• **Prompt**
What lines in the records below include the word "title"? Return each one.

Collected data:
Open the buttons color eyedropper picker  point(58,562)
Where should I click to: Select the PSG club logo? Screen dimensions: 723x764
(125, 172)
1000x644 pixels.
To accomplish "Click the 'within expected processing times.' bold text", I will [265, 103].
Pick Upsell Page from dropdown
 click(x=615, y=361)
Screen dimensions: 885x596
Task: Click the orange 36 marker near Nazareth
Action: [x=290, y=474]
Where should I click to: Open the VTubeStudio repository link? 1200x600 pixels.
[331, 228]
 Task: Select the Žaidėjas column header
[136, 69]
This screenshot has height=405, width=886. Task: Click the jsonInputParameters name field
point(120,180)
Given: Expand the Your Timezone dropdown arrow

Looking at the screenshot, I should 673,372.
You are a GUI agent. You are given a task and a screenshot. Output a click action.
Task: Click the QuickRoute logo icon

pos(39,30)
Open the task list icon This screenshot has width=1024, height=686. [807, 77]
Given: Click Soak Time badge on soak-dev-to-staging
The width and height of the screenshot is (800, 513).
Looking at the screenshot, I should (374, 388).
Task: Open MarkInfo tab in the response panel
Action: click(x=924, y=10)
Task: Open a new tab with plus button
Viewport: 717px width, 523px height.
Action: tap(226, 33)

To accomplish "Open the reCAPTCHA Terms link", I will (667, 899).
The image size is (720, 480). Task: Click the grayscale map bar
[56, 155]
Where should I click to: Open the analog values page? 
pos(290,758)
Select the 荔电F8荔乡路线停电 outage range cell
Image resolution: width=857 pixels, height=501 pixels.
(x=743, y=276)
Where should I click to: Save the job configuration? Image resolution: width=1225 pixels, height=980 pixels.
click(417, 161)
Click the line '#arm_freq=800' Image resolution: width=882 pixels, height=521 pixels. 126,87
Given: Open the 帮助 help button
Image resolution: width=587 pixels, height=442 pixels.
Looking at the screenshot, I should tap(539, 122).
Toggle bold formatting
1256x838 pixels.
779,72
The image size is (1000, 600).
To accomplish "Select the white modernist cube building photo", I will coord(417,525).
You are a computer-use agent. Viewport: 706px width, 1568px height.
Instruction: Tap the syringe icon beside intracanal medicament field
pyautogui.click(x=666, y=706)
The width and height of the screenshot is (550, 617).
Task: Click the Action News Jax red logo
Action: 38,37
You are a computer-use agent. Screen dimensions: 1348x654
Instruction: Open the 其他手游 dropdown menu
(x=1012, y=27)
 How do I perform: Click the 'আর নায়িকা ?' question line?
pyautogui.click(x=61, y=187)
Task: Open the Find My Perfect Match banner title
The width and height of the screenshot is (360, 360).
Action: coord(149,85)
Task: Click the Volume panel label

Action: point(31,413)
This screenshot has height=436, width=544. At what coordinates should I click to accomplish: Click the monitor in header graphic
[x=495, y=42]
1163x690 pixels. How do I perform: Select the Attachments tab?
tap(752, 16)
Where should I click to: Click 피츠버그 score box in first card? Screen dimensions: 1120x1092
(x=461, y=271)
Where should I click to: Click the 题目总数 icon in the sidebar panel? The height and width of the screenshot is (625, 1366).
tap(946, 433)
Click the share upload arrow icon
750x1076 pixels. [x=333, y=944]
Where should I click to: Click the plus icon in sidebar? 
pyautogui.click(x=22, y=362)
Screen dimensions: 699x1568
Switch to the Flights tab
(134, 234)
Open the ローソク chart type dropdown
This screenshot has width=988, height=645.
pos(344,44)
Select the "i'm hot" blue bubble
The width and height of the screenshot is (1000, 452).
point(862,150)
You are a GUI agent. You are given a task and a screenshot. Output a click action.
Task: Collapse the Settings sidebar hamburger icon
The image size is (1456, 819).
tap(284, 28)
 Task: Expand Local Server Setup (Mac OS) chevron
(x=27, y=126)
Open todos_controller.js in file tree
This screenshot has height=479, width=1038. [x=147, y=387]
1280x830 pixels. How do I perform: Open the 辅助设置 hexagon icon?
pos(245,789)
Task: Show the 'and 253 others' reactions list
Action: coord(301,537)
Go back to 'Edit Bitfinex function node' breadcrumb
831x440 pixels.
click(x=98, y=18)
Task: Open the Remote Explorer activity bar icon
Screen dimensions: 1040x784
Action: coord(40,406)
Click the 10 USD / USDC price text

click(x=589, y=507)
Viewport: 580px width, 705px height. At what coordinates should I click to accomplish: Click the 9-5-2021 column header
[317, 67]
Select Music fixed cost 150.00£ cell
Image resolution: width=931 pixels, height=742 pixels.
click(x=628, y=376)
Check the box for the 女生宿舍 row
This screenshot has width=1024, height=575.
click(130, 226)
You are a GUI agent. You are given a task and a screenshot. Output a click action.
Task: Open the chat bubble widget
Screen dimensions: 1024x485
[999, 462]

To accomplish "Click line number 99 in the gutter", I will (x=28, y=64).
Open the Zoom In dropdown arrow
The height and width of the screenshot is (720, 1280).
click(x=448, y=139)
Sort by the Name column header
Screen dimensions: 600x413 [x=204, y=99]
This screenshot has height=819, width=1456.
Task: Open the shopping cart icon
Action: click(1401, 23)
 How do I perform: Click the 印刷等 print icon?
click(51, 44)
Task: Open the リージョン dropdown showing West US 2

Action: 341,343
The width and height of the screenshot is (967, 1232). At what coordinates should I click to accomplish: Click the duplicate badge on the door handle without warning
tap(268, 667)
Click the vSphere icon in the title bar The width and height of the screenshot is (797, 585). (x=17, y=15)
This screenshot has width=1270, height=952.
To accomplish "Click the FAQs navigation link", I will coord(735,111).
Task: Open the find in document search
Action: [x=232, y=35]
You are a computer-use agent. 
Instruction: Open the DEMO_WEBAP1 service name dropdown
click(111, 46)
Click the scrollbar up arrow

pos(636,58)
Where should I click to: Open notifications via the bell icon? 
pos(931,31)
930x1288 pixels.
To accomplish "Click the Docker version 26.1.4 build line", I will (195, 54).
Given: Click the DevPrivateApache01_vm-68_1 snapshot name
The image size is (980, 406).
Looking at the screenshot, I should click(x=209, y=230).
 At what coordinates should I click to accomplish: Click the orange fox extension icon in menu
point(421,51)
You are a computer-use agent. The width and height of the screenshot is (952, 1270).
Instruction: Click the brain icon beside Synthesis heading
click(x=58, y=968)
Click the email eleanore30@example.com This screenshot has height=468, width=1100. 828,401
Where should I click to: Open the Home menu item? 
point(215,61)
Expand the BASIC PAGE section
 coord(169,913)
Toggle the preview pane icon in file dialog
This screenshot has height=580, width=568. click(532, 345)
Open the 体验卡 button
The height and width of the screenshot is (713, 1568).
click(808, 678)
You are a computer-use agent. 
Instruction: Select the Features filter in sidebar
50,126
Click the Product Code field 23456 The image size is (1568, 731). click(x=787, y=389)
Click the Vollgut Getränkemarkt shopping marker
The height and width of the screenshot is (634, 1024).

• **Written answer**
Task: Open the Find My Perfect Match banner title
Click the vSphere icon in the title bar The width and height of the screenshot is (797, 585). (x=17, y=15)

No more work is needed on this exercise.